Problem to solve: Rewrite the records below with "breadcrumb item" changed to "breadcrumb link" and everything else left the same.

Extracted data:
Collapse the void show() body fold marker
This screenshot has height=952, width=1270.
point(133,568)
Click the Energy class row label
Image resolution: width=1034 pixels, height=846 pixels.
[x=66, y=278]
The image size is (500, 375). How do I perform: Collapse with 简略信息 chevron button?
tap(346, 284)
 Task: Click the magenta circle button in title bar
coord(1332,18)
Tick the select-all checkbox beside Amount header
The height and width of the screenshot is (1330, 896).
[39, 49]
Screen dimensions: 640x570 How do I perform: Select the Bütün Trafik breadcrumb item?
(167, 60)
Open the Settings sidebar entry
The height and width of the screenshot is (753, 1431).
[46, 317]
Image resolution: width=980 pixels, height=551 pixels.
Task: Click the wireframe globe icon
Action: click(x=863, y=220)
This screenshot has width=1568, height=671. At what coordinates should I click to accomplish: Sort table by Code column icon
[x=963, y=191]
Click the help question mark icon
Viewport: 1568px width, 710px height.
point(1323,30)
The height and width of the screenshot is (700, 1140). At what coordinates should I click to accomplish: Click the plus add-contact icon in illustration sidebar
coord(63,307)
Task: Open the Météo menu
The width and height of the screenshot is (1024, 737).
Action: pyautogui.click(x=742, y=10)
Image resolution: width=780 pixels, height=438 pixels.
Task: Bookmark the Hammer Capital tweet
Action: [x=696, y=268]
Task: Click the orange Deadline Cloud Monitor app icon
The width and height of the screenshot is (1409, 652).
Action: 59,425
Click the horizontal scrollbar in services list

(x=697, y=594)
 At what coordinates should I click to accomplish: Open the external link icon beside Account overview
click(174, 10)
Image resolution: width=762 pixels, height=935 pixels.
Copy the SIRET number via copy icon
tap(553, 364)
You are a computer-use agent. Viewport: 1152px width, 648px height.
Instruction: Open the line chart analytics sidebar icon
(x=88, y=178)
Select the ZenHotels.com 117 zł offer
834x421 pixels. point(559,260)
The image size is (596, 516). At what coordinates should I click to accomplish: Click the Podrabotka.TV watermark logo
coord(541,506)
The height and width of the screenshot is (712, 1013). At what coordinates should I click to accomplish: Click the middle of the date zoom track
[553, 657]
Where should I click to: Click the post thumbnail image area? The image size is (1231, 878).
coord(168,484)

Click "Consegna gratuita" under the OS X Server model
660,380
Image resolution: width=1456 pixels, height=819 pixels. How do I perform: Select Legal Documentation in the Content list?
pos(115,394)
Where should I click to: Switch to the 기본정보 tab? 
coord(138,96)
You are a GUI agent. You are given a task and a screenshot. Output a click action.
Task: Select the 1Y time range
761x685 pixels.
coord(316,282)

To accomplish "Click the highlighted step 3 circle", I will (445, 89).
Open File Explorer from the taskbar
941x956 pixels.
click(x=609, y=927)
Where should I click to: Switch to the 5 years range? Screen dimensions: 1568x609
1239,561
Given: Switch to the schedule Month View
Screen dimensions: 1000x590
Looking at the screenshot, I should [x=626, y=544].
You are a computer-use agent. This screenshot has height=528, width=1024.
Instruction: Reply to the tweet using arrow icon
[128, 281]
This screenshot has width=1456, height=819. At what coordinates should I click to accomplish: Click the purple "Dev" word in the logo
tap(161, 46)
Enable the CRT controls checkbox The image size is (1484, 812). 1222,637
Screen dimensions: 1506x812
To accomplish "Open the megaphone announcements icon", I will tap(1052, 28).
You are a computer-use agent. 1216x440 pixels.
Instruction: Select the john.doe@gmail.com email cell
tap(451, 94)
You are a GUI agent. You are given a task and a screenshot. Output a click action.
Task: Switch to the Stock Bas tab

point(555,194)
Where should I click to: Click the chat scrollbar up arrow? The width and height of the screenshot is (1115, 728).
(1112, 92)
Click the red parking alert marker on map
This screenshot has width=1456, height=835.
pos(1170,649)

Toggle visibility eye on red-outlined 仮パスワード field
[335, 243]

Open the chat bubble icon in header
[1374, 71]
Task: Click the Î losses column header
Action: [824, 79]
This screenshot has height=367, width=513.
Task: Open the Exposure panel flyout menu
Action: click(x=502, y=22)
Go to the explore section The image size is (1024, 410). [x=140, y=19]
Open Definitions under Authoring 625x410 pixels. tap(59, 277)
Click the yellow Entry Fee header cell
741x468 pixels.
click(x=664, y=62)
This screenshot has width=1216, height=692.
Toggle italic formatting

Exercise output:
Collapse the void show() body fold marker
This screenshot has height=952, width=1270.
point(133,568)
Click the Energy class row label
Image resolution: width=1034 pixels, height=846 pixels.
[x=66, y=278]
The image size is (500, 375). How do I perform: Collapse with 简略信息 chevron button?
tap(346, 284)
 Task: Click the magenta circle button in title bar
coord(1332,18)
Tick the select-all checkbox beside Amount header
The height and width of the screenshot is (1330, 896).
[39, 49]
Screen dimensions: 640x570 How do I perform: Select the Bütün Trafik breadcrumb link?
(167, 60)
Open the Settings sidebar entry
The height and width of the screenshot is (753, 1431).
[46, 317]
Image resolution: width=980 pixels, height=551 pixels.
Task: Click the wireframe globe icon
Action: click(x=863, y=220)
This screenshot has width=1568, height=671. At what coordinates should I click to accomplish: Sort table by Code column icon
[x=963, y=191]
Click the help question mark icon
Viewport: 1568px width, 710px height.
point(1323,30)
The height and width of the screenshot is (700, 1140). At what coordinates should I click to accomplish: Click the plus add-contact icon in illustration sidebar
coord(63,307)
Task: Open the Météo menu
The width and height of the screenshot is (1024, 737).
Action: pyautogui.click(x=742, y=10)
Image resolution: width=780 pixels, height=438 pixels.
Task: Bookmark the Hammer Capital tweet
Action: [x=696, y=268]
Task: Click the orange Deadline Cloud Monitor app icon
The width and height of the screenshot is (1409, 652).
Action: 59,425
Click the horizontal scrollbar in services list

(x=697, y=594)
 At what coordinates should I click to accomplish: Open the external link icon beside Account overview
click(174, 10)
Image resolution: width=762 pixels, height=935 pixels.
Copy the SIRET number via copy icon
tap(553, 364)
You are a computer-use agent. Viewport: 1152px width, 648px height.
Instruction: Open the line chart analytics sidebar icon
(x=88, y=178)
Select the ZenHotels.com 117 zł offer
834x421 pixels. point(559,260)
The image size is (596, 516). At what coordinates should I click to accomplish: Click the Podrabotka.TV watermark logo
coord(541,506)
The height and width of the screenshot is (712, 1013). At what coordinates should I click to accomplish: Click the middle of the date zoom track
[553, 657]
Where should I click to: Click the post thumbnail image area? The image size is (1231, 878).
coord(168,484)

Click "Consegna gratuita" under the OS X Server model
660,380
Image resolution: width=1456 pixels, height=819 pixels. How do I perform: Select Legal Documentation in the Content list?
pos(115,394)
Where should I click to: Switch to the 기본정보 tab? 
coord(138,96)
You are a GUI agent. You are given a task and a screenshot. Output a click action.
Task: Select the 1Y time range
761x685 pixels.
coord(316,282)

To accomplish "Click the highlighted step 3 circle", I will (445, 89).
Open File Explorer from the taskbar
941x956 pixels.
click(x=609, y=927)
Where should I click to: Switch to the 5 years range? Screen dimensions: 1568x609
1239,561
Given: Switch to the schedule Month View
Screen dimensions: 1000x590
Looking at the screenshot, I should [x=626, y=544].
You are a computer-use agent. This screenshot has height=528, width=1024.
Instruction: Reply to the tweet using arrow icon
[128, 281]
This screenshot has width=1456, height=819. At what coordinates should I click to accomplish: Click the purple "Dev" word in the logo
tap(161, 46)
Enable the CRT controls checkbox The image size is (1484, 812). 1222,637
Screen dimensions: 1506x812
To accomplish "Open the megaphone announcements icon", I will tap(1052, 28).
You are a computer-use agent. 1216x440 pixels.
Instruction: Select the john.doe@gmail.com email cell
tap(451, 94)
You are a GUI agent. You are given a task and a screenshot. Output a click action.
Task: Switch to the Stock Bas tab

point(555,194)
Where should I click to: Click the chat scrollbar up arrow? The width and height of the screenshot is (1115, 728).
(1112, 92)
Click the red parking alert marker on map
This screenshot has width=1456, height=835.
pos(1170,649)

Toggle visibility eye on red-outlined 仮パスワード field
[335, 243]

Open the chat bubble icon in header
[1374, 71]
Task: Click the Î losses column header
Action: [824, 79]
This screenshot has height=367, width=513.
Task: Open the Exposure panel flyout menu
Action: click(x=502, y=22)
Go to the explore section The image size is (1024, 410). [x=140, y=19]
Open Definitions under Authoring 625x410 pixels. tap(59, 277)
Click the yellow Entry Fee header cell
741x468 pixels.
click(x=664, y=62)
This screenshot has width=1216, height=692.
Toggle italic formatting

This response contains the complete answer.